TASK TO COMPLETE: In the records, from the line that contains "This screenshot has height=840, width=1427." through the end, inclusive, replace "green" with "red" and give those lines again with nothing else changed.

DATA PROVIDED:
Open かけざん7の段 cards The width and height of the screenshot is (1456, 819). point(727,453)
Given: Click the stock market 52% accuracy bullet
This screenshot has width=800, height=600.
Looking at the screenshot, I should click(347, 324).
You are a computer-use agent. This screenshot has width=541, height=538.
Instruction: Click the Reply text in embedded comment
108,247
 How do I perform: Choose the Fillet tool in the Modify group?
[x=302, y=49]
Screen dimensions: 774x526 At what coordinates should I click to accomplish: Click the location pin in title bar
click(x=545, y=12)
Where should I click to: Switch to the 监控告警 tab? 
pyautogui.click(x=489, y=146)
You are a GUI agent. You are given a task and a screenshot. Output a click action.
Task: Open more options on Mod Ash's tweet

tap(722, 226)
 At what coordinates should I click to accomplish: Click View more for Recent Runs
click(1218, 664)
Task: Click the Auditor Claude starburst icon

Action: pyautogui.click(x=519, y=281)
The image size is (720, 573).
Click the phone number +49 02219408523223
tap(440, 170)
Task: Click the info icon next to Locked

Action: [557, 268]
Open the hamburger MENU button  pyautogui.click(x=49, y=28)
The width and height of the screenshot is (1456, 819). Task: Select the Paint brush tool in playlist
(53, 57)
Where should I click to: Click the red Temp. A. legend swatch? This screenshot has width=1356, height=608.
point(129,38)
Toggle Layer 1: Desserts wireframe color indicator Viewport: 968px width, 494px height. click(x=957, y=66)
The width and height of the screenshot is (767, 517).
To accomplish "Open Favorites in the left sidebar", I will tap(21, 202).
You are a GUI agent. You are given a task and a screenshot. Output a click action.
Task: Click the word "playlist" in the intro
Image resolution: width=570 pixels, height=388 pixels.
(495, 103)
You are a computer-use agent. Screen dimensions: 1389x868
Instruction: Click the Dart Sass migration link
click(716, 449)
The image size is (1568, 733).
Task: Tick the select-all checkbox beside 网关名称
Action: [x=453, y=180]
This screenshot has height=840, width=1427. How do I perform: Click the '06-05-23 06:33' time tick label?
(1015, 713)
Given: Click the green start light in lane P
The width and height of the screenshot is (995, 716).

RESULT OF THIS TASK:
This screenshot has height=840, width=1427. How do I perform: Click the '06-05-23 06:33' time tick label?
(1015, 713)
Given: Click the red start light in lane P
The width and height of the screenshot is (995, 716).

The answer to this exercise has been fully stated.